AN: Wow, thank you for saying that. I guess my answer would be much the same as my answer to your last question: I don’t really care to tell people what they should write or how they should use their writing, but I can say that both the poetry and the criticism that moves me the most is always on some level engaged with justice and its absence, and in taking on the moral and political as well as psychological burden of describing pain.
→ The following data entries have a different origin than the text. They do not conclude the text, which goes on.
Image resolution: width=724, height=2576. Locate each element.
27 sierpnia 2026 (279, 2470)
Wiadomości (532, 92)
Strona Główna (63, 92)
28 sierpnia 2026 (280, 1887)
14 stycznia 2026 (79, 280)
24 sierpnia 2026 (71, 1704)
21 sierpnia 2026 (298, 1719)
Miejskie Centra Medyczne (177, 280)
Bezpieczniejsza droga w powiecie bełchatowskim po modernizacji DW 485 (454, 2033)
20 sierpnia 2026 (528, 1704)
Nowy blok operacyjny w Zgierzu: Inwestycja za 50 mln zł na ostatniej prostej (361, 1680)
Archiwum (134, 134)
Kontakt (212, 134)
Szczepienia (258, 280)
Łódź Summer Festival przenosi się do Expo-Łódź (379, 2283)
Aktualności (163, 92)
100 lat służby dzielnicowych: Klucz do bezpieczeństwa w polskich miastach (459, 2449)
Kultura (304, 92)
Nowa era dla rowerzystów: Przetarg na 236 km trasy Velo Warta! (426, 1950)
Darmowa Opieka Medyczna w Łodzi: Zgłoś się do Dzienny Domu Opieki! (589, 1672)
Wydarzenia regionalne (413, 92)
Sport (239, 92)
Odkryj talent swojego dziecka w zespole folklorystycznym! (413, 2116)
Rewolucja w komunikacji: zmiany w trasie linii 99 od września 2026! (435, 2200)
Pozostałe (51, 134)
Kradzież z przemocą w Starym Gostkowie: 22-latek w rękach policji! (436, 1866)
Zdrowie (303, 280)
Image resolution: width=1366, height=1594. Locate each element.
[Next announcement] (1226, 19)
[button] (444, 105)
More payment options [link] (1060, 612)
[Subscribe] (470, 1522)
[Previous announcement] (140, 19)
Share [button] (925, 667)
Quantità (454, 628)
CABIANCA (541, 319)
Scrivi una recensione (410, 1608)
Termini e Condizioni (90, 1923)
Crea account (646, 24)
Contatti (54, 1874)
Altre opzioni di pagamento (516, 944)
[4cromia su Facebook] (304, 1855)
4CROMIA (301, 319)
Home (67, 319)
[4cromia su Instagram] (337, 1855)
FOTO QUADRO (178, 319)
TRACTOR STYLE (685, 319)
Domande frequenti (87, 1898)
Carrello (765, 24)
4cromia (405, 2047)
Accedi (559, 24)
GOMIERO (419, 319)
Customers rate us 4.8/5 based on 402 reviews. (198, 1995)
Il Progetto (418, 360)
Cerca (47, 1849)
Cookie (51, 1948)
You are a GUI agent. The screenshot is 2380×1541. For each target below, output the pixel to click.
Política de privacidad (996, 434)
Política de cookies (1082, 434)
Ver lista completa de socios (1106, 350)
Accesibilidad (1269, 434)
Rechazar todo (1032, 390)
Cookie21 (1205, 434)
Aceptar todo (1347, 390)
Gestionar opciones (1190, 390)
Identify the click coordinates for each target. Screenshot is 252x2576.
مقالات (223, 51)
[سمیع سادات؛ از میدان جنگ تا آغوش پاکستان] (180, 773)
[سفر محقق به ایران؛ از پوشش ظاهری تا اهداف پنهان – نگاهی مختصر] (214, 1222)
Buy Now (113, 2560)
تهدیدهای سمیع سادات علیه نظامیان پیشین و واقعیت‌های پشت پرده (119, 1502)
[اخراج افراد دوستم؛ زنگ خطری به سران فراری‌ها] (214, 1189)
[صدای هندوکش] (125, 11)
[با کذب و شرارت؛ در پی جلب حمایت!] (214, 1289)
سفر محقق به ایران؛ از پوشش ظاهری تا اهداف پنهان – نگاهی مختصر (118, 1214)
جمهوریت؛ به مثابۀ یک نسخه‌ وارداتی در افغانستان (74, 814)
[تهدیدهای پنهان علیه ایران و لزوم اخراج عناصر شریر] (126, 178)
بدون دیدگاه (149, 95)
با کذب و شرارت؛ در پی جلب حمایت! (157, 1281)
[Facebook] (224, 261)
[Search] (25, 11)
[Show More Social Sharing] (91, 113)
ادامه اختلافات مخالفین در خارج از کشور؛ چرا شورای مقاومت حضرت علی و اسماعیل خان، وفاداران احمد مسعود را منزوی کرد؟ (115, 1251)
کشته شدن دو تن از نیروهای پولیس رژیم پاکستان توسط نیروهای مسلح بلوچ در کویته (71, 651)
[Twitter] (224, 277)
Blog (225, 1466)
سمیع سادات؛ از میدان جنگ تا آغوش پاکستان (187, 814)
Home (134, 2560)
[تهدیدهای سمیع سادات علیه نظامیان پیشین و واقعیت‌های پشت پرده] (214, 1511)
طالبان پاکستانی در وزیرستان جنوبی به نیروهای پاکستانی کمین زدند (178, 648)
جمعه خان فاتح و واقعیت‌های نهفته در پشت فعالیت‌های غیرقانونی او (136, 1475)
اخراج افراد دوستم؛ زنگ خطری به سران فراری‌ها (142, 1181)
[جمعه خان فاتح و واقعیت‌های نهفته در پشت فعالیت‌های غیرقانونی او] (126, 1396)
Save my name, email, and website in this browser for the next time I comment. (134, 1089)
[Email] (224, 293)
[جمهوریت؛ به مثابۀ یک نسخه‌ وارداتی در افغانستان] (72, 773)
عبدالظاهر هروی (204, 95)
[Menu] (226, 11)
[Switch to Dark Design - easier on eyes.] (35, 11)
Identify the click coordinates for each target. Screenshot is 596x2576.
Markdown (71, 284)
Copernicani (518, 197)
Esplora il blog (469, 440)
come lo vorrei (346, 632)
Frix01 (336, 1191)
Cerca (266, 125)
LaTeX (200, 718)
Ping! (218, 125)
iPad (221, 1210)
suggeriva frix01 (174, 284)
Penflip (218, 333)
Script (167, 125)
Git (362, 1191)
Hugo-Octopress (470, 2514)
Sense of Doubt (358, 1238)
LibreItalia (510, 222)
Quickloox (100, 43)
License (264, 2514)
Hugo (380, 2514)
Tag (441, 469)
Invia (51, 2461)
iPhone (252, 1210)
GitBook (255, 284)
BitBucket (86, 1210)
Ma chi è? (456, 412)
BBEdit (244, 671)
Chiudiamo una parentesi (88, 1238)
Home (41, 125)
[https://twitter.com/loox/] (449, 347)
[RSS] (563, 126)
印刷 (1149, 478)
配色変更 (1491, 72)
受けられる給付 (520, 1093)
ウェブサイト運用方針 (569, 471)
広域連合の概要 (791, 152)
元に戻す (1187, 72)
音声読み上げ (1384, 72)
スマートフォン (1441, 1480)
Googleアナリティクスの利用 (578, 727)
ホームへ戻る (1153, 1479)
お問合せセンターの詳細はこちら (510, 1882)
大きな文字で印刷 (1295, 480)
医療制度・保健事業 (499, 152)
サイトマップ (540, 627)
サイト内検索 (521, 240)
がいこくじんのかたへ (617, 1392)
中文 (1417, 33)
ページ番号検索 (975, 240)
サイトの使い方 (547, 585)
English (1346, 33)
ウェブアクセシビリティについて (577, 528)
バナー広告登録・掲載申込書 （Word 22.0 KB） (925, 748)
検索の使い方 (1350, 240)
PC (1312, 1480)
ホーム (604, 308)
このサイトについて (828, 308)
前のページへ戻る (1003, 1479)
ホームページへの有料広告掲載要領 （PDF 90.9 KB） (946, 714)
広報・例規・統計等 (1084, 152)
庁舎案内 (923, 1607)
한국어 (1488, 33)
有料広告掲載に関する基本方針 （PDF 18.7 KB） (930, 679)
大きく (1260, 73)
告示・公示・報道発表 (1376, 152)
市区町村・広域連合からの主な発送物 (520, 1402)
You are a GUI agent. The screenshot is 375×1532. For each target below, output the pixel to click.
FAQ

That said, I’m very attached to writers who capture real joy without turning away from the extraordinarily cruel reality we live in and to which all of us have varying degrees of exposure—Keats first among them, of course!
To return to the question of teaching, my goal in that chapter on “Ode on a Grecian Urn” was not precisely to argue for trigger warnings, but to suggest that the student looking to bring a personal experience of harm into a classroom discussion isn’t necessarily trying to shut down the project of understanding the text on its own terms. People who are against trigger warnings often assume that those who are in favor secretly (or not so secretly) hate art and don’t take it seriously, that they trivialize art by reducing it to their own personal concerns. But as Allen Grossman, whose beautiful account of the myths of Orpheus and Philomela I include in the chapter, explains, people who personalize great art—who find in the harms it represents, perhaps in the harms it enacts, a reverberation of some harm that’s been done to them—actually take art as seriously as possible. They recognize that its stakes are nothing less than the determination of whose life matters. I would hope that my own work keeps those stakes forever in mind.
Anahid Nersessian is associate professor of English at the University of California, Los Angeles. She is the author of Utopia, Limited: Romanticism and Adjustment (Harvard University Press, 2015), The Calamity Form: On Poetry and Social Life (University of Chicago Press, 2020), and Keats’s Odes: A Lover’s Discourse (University of Chicago Press, 2021). She edited the Broadview Press edition of Percy Bysshe Shelley’s Laon and Cythna; or, the Revolution of the Golden City (2016) and founded and co-edits the Thinking Literature series, published by The University of Chicago Press.
Interview by Anna Mercer (Director of Communications, K-SAA).